You wrote a very memorable column in which you detailed your criticisms of Luca Guadagnino's A Bigger Splash (2015) back in 2016. Do you feel as though he has developed as a filmmaker/poet of objectification since then? Do you remain suspicious of his occasionally questionable efforts to draw heavy-handed social commentary into his films?
It’s incredibly sweet of you to have remembered what was, in fact, a blogpost. I only wish I had the luxury of a column, in which to air my grievances with the latest film by Italy’s premier hack (with apologies to also-ran Paolo Sorrentino)! So consumed with my irritation was I that I had to retreat instead to my lowly blog, to bash out the sort of denunciation that no newspaper would ever run.
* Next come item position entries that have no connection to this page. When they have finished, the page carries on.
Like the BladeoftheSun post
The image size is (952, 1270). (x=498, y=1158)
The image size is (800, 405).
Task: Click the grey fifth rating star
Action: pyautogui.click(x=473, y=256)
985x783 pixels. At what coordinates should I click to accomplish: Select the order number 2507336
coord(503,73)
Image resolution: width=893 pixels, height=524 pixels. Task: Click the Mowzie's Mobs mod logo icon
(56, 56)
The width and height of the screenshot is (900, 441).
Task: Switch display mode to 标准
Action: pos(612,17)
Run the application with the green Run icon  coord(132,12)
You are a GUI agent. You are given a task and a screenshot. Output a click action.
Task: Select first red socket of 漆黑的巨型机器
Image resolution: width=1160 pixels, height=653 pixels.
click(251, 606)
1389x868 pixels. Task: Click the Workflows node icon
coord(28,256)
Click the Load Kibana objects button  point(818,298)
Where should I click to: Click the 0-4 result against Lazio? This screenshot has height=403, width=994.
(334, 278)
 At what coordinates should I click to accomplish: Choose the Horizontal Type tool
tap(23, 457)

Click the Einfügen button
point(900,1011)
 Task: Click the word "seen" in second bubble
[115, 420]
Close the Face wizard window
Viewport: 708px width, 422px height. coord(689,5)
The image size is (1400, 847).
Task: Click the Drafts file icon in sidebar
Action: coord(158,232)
I’ve been back to the blog to give it a bit of a re-read, and I’m pleased to see that, in the parlance of our times, she made some points. Maybe a newspaper should have gone for it! After all, the film and the blogpost appeared in the midst of Britain’s most Brexity era, at a time when record numbers of people were drowning in the Mediterranean during their bid to seek asylum in Europe (the movie is set on the Sicilian island of Pantelleria, off the coast of Tunisia). Some other films of this micro-period include Moussa Touré’s La Pirogue (2012), Wolfgang Fischer’s Styx (2018) and Mati Diop’s Atlantics (2019) — all of which engage with the issue of African migration to Europe in sensitive ways that are matched by resourceful, imaginative filmmaking. My point in my blogpost — I was proper fuming, let’s be honest — was that Guadagnino dishonestly touches upon this incredibly fraught topic in a glib, glancing way, to lend a bit of undeserved gravitas to his vulgar, materialistic enterprise. I think this is morally suspect.